Personal information
- Full name: Mahdi Salem Al-Mejaba
- Date of birth: 4 April 2004 (age 22)
- Place of birth: Doha, Qatar
- Height: 1.63 m (5 ft 4 in)
- Positions: Attacking midfielder; winger;

Team information
- Current team: Umm Salal (on loan from Al-Sadd)
- Number: 44

Youth career
- –2020: Aspire Academy
- 2020–2022: Al-Sadd

Senior career*
- Years: Team / Apps / (Gls)
- 2022–: Al-Sadd / 4 / (0)
- 2023–2025: → Al-Shamal (loan) / 25 / (2)
- 2026–: → Umm Salal (loan) / 0 / (0)

International career^{‡}
- 2021–2023: Qatar U20 / 6 / (0)
- 2023–: Qatar U23 / 9 / (0)
- 2023–: Qatar / 4 / (0)

= Mahdi Salem =

Qatari footballer (born 2004)

Mahdi Salem Al-Mejaba (born 4 April 2004) is a Qatari professional footballer who plays as an attacking midfielder or winger for Qatari club Umm Salal, on loan from Al-Sadd and the Qatar national football team.

==Club career==
On 23 September 2021, Salem made his professional debut with Al-Sadd in a Qatar Stars League game against Al-Rayyan.
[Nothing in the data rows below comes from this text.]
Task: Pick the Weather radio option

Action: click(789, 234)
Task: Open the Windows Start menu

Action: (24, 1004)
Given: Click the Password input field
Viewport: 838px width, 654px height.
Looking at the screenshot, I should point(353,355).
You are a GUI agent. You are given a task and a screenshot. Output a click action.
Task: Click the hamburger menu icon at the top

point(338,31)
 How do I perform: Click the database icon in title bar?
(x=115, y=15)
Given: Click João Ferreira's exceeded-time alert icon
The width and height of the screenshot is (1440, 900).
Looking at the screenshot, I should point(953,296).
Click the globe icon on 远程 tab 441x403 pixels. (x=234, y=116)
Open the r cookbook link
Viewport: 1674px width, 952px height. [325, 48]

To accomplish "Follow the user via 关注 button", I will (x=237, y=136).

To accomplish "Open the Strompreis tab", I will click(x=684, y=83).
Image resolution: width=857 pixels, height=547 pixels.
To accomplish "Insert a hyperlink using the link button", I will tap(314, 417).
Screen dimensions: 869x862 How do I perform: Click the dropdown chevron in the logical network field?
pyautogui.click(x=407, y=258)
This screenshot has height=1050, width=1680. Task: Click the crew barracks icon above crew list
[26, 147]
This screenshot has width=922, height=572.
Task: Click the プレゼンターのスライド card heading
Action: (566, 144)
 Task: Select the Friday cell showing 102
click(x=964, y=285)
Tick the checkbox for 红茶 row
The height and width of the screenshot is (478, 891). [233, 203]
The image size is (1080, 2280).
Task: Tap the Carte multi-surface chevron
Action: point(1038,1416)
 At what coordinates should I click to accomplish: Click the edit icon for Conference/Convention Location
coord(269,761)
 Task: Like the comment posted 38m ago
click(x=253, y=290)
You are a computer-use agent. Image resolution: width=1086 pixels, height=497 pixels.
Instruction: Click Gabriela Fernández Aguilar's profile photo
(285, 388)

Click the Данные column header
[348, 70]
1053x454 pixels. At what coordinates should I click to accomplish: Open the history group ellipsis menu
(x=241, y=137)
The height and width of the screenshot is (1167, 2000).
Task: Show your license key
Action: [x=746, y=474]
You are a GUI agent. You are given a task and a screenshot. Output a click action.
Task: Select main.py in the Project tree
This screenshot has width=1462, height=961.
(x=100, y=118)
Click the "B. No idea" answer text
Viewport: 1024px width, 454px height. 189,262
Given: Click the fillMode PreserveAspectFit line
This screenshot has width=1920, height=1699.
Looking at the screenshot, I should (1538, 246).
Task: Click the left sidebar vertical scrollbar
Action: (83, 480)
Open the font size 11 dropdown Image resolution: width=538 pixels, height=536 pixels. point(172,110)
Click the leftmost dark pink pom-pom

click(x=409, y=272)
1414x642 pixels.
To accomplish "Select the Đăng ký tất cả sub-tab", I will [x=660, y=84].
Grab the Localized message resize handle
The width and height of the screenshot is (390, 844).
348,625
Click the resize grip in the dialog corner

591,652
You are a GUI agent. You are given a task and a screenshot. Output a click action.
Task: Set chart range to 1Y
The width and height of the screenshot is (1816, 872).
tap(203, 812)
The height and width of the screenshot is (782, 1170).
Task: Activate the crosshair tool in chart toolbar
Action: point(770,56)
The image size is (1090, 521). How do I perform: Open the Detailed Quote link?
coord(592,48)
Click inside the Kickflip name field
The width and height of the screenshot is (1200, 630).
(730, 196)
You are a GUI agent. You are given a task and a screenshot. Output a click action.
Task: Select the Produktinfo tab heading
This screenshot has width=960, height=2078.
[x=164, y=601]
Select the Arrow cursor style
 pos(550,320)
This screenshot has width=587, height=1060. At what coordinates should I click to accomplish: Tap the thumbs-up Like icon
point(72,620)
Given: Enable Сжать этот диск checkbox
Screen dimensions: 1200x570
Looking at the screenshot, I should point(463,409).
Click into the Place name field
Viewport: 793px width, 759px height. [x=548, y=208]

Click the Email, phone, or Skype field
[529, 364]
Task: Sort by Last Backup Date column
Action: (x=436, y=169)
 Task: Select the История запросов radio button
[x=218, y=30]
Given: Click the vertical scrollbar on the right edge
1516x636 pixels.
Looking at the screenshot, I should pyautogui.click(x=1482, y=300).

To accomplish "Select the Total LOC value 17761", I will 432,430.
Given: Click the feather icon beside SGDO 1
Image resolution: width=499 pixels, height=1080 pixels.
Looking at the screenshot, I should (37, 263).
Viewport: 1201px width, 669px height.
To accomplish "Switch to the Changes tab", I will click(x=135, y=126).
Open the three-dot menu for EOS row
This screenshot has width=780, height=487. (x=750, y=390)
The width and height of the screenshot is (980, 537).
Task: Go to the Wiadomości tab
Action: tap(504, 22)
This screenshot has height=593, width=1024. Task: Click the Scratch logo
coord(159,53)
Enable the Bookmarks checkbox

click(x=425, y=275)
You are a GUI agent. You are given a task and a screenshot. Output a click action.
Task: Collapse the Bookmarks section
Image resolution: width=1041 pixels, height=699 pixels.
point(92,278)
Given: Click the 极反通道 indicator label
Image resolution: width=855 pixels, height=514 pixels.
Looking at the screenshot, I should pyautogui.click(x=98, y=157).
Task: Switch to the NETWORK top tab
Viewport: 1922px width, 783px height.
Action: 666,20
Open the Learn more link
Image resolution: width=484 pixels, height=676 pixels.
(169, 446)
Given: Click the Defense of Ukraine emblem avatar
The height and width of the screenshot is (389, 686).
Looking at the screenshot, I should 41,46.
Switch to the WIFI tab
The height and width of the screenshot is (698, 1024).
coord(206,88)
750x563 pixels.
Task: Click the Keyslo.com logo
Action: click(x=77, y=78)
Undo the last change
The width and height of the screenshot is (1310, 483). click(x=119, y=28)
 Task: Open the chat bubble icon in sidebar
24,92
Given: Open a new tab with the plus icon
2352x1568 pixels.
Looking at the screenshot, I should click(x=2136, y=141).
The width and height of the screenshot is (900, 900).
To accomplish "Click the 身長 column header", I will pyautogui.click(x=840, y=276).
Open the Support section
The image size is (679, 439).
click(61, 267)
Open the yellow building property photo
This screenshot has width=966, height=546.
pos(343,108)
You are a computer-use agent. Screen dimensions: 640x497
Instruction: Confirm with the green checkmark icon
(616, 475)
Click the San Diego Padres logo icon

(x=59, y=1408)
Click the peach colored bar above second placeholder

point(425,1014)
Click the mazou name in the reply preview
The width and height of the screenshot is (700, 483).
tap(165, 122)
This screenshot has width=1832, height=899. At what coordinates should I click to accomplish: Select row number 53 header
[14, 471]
On 28 August 2023, he was transferred to Al-Shamal.

==International career==
In June 2023, Salem was named in Qatar national team preliminary squad for the 2023 CONCACAF Gold Cup. At first, he was dropped from the final 23-men squad but later replaced injured Ahmed Alaaeldin. He made his international debut in the group stage game against Mexico and also appeared in the quarter-final game against Panama.